Marian's efforts to hide her identity were increasingly in vain. It did not escape the notice of the Leweses' friends that their purchase of a large house, filled with new furniture and staffed by servants, happened to coincide with the launch of George Eliot. One friend wrote to Marian saying that she would “go to the stake” if Marian was not George Eliot. She received a warm, open, but stern reply from the author: “Keep the secret solemnly till I give you leave to tell it, and give way to no impulses of triumphant affection.” Lewes added to the letter that “you mustn't call her Marian Evans again; that individual is extinct, rolled up, quashed, absorbed in the Lewesian magnificence!” From those who did realize the truth, the author pleaded for discretion. “Talking about my books,” she explained, “has the same malign effect on me as talking of my feelings or my religion.”

When
The Mill on the Floss
came out in 1860, she was by then one of the most acclaimed authors of her day, and it became well known that George Eliot was a woman living with a married man. (Why she clung to her pseudonym even after her true identity was revealed is unclear.) People loved her books but judged her as immoral for her unorthodox relationship. Lewes's wife was cast as the victim in this drama, and Marian Evans as the predator. Never mind that Agnes had given birth to not one but another four sons outside her marriage. Although Lewes had forgiven her, he had ceased to think of her as his wife. He went on with his life in a discreet and dignified manner—and did not embarrass Agnes as she had embarrassed him. He continued to support his family financially, yet his loyalty to Marian was unwavering. And she did not live with him until she knew that he would never again live under the same roof with Agnes.

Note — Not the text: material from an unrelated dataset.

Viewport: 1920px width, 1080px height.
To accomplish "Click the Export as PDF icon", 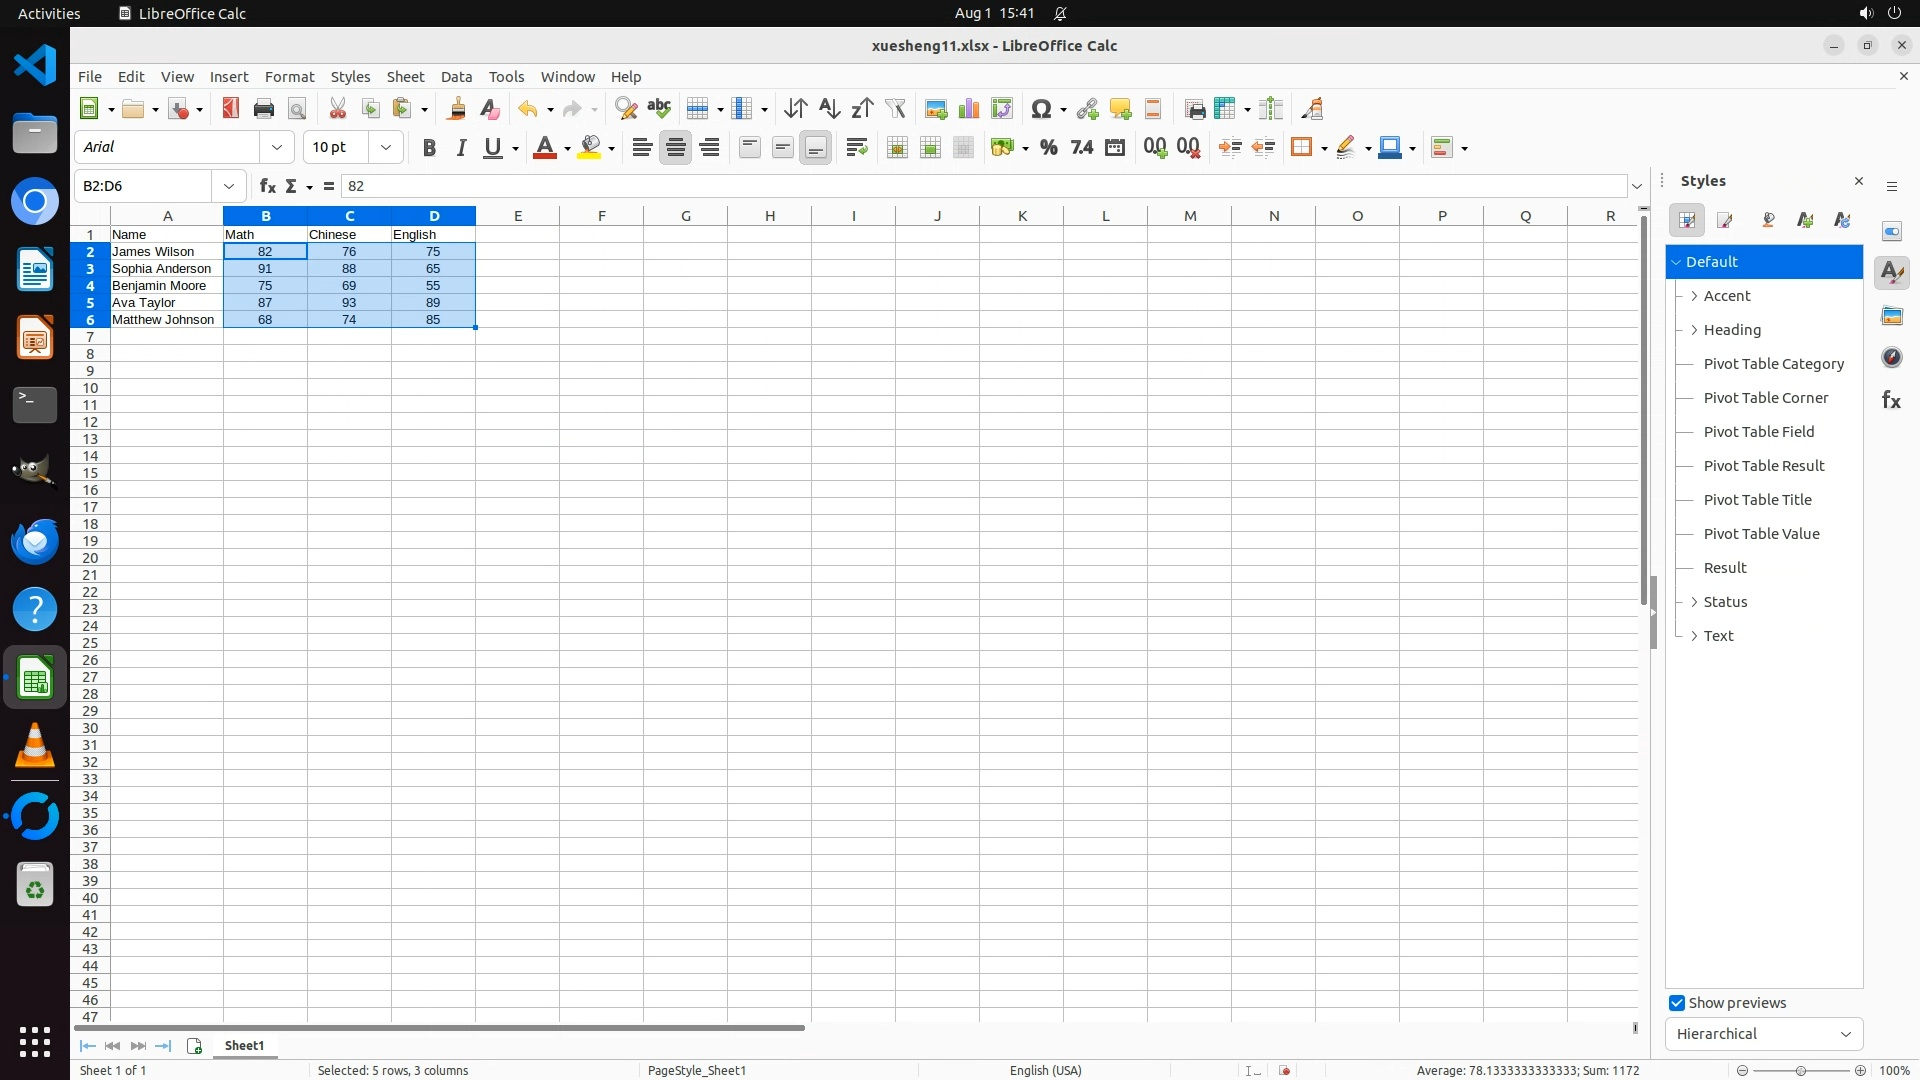I will point(231,109).
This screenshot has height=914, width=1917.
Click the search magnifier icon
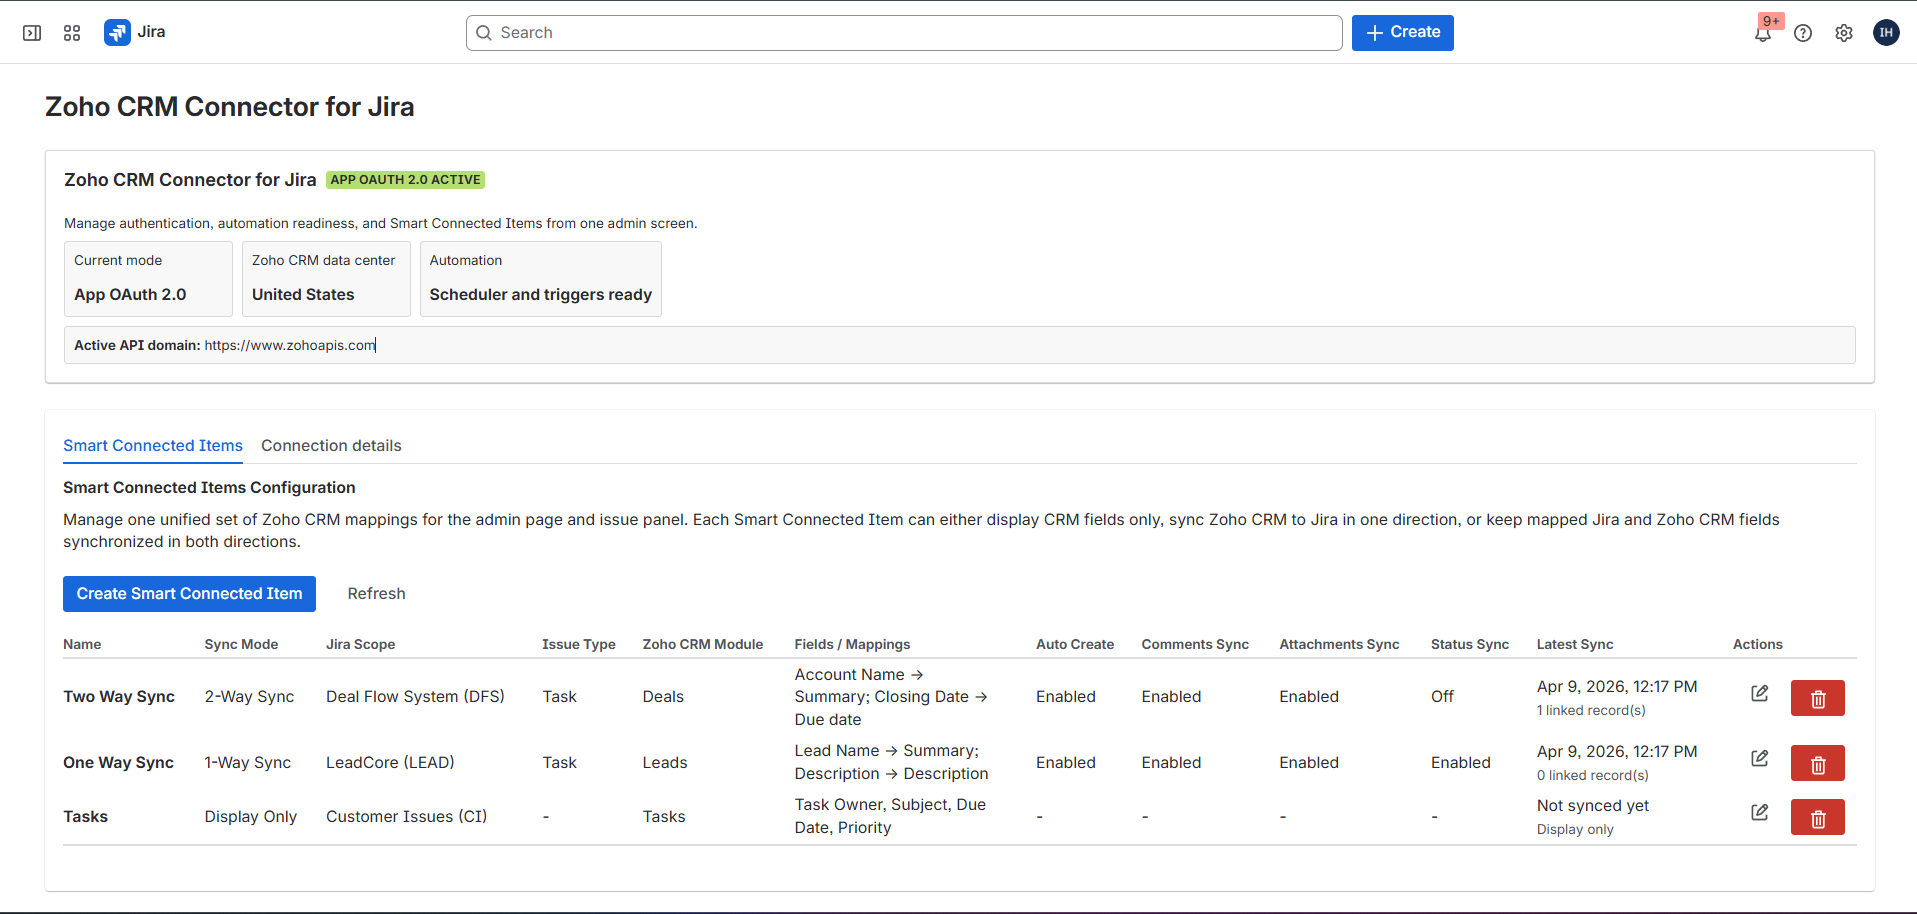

In response to the flurry of scandal, “George Eliot” took full ownership of her new self, replying to letters addressed to “Miss Evans” with a chilly correction, informing one friend, “I request that any one who has a regard for me will cease to speak of me by my maiden name.” Marian Evans represented a lonely, ugly country girl whom the author no longer knew and now deemed “extinct.” George Eliot, her “real” self, was famous and influential (however immoral). She produced
Silas Marner
in 1861, and
Romola
two years later. Set in Renaissance Florence,
Romola
was a poorly received departure from her earlier works. She was not dissuaded by disappointment, and kept writing:
Felix Holt the Radical
came out in 1866—and four years later came her masterpiece,
Middlemarch.
(Emily Dickinson wrote to a cousin: “What do I think of
Middlemarch
? What do I think of glory?”)

By 1876, when Eliot published
Daniel Deronda
, another breathtaking accomplishment (notable for its sympathetic portrait of Jews), she was forgiven. She was the pride of her country and was proclaimed the greatest living English novelist. Her work, finally, spoke for itself, and a judgmental public had listened and fallen silent. She was adored and admired, a literary giant—and a very wealthy woman. Whereas she and Lewes had once been exiles in London society, now they were celebrated, visited by Emerson, Turgenev, and other eminent intellectuals. A handsome American banker, John Cross, whom they affectionately called “dear nephew,” managed their business affairs. All was well.

But on November 30, 1878, Lewes was dead by evening. Eliot had reported months earlier to a friend that Lewes was “racked with cramps from suppressed gout and feeling his inward economy all wrong.” The sixty-one-year-old had succumbed to cancer, though he had never received the diagnosis.

They'd been together for more than two decades, and although Eliot was melancholic by nature, these had been the best years of her life. In a sense, Lewes had made everything possible. And when Eliot had received a manuscript of
Adam Bede
, bound in red leather, from her publisher, she had inscribed it to Lewes: “To my dear husband, George Henry Lewes, I give this M.S. of a work which would never have been written but for the happiness which his love has conferred on my life. Marian Lewes, March 23, 1859.”